Emelda is one of two wives in a family which has five children aged up to fifteen years old. The three adults and five children have been subsisting on slightly less than an acre of land. The family had been plagued by syphilis, but were eventually treated successfully. Their lives were tough and poverty had a solid grip on them.

Their food rarely lasted until the next rainy season. They knew what real hunger was!

Then they heard of the Savannah Farmers Cooperative (SFC) Out-Growers Program which might be able to help plow their land if they cleared it of bushes, roots and several trees. A few trees were too big to clear.
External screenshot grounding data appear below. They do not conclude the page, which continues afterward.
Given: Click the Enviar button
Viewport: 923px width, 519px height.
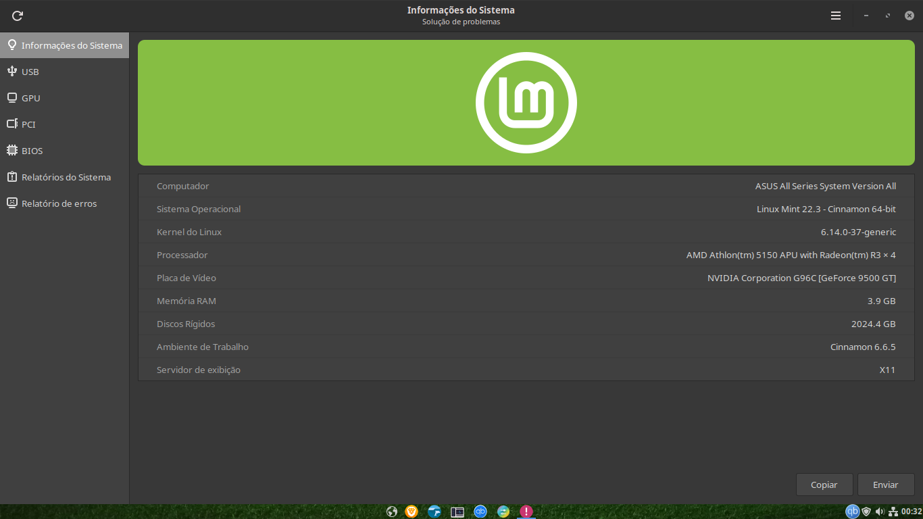Looking at the screenshot, I should pos(885,485).
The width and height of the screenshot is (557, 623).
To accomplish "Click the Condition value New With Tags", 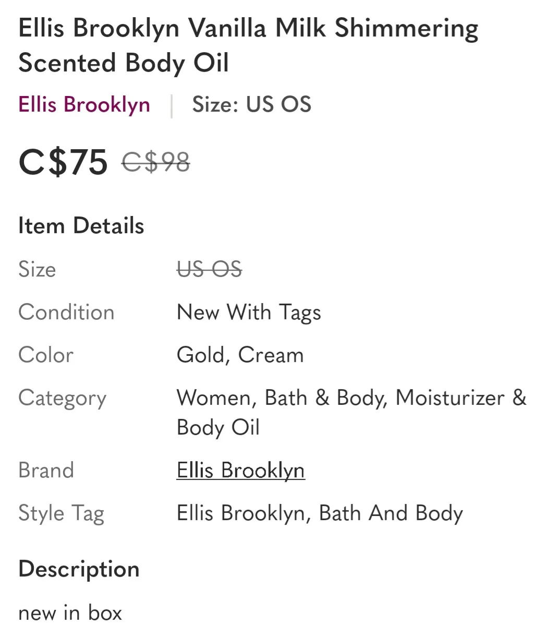I will [x=249, y=312].
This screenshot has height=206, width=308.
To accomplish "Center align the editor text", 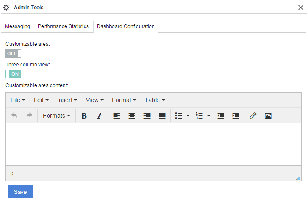I will [x=132, y=116].
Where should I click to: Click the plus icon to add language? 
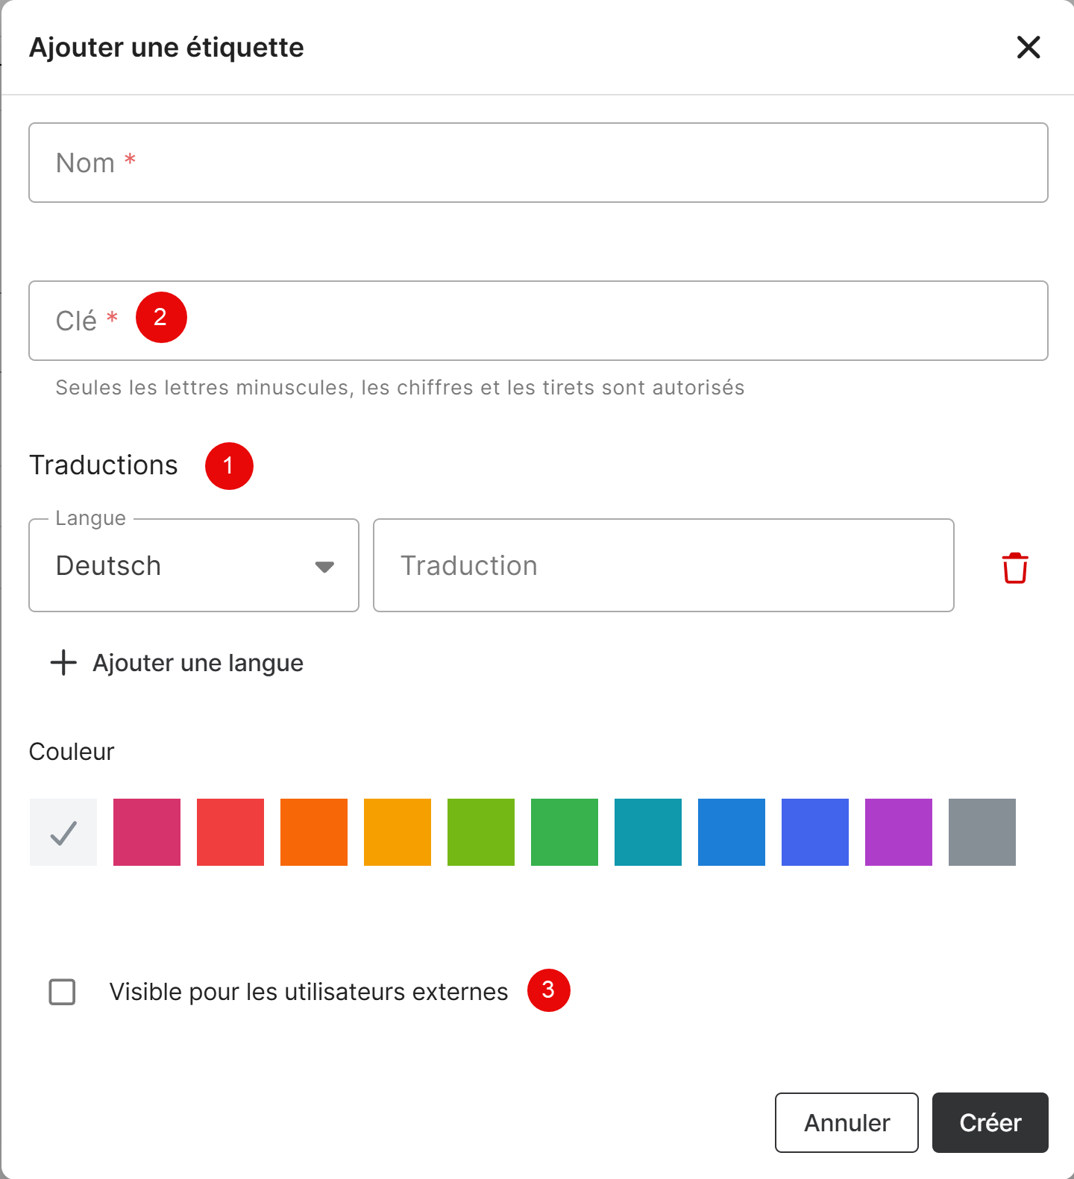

In 2011 they applied for help in ploughing, a job until then which was done with nothing but hand hoes. SFC was able to help them expand by plowing a full two acres. They planted both maize and ground-nuts (We call them peanuts,) as well as some garden vegetables.

They not only produced enough food for their whole family for the year, but grew and sold 500kg of maize and 500kg of ground-nuts which they sold in a local market. They felt prosperous for the first time in their lives.

The first benefit Emelda mentioned was that they were able to pay school fees for all their children. They were also able to provide better clothes, including school uniforms.

Theirs has been a long dark tunnel, but they see light and hope at the other end of the tunnel and plan to clear another two acres for ploughing this year. They expect to be ‘rich’ and able to build a brick house with a galvanized tin roof in the future.